* [ABOUT THIS TASK] All entries below are to be reproduced exactly.
[[ DATA FOR ANALYSIS, beginning ]]
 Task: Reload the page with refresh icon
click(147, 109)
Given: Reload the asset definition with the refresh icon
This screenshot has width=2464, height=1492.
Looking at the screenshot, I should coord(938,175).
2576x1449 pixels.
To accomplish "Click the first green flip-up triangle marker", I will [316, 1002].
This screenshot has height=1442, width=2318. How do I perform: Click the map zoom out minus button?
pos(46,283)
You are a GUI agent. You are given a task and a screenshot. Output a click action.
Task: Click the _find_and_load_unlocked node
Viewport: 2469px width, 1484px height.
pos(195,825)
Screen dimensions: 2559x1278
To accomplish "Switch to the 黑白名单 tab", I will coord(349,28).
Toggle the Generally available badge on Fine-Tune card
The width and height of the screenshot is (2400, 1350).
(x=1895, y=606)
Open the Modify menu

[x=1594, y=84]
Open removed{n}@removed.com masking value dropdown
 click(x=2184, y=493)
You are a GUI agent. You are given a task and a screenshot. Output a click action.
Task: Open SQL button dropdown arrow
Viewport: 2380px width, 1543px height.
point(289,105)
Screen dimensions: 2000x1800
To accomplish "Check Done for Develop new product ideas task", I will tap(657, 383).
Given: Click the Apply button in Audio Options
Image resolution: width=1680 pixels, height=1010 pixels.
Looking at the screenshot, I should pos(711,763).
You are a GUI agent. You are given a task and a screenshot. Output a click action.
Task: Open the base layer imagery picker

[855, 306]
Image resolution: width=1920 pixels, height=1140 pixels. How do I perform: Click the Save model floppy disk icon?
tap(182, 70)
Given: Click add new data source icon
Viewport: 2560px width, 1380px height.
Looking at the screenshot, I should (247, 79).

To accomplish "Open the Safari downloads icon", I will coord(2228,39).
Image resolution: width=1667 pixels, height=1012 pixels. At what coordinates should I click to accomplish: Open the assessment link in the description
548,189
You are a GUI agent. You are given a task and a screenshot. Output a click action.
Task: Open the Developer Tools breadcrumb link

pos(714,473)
[[ DATA FOR ANALYSIS, end ]]
* [YOUR SOLUTION]
 Task: Reload the page with refresh icon
click(147, 109)
Given: Reload the asset definition with the refresh icon
This screenshot has width=2464, height=1492.
Looking at the screenshot, I should coord(938,175).
2576x1449 pixels.
To accomplish "Click the first green flip-up triangle marker", I will [316, 1002].
This screenshot has height=1442, width=2318. How do I perform: Click the map zoom out minus button?
pos(46,283)
You are a GUI agent. You are given a task and a screenshot. Output a click action.
Task: Click the _find_and_load_unlocked node
Viewport: 2469px width, 1484px height.
pos(195,825)
Screen dimensions: 2559x1278
To accomplish "Switch to the 黑白名单 tab", I will coord(349,28).
Toggle the Generally available badge on Fine-Tune card
The width and height of the screenshot is (2400, 1350).
(x=1895, y=606)
Open the Modify menu

[x=1594, y=84]
Open removed{n}@removed.com masking value dropdown
 click(x=2184, y=493)
You are a GUI agent. You are given a task and a screenshot. Output a click action.
Task: Open SQL button dropdown arrow
Viewport: 2380px width, 1543px height.
point(289,105)
Screen dimensions: 2000x1800
To accomplish "Check Done for Develop new product ideas task", I will tap(657, 383).
Given: Click the Apply button in Audio Options
Image resolution: width=1680 pixels, height=1010 pixels.
Looking at the screenshot, I should pos(711,763).
You are a GUI agent. You are given a task and a screenshot. Output a click action.
Task: Open the base layer imagery picker

[855, 306]
Image resolution: width=1920 pixels, height=1140 pixels. How do I perform: Click the Save model floppy disk icon?
tap(182, 70)
Given: Click add new data source icon
Viewport: 2560px width, 1380px height.
Looking at the screenshot, I should (247, 79).

To accomplish "Open the Safari downloads icon", I will coord(2228,39).
Image resolution: width=1667 pixels, height=1012 pixels. At what coordinates should I click to accomplish: Open the assessment link in the description
548,189
You are a GUI agent. You are given a task and a screenshot. Output a click action.
Task: Open the Developer Tools breadcrumb link

pos(714,473)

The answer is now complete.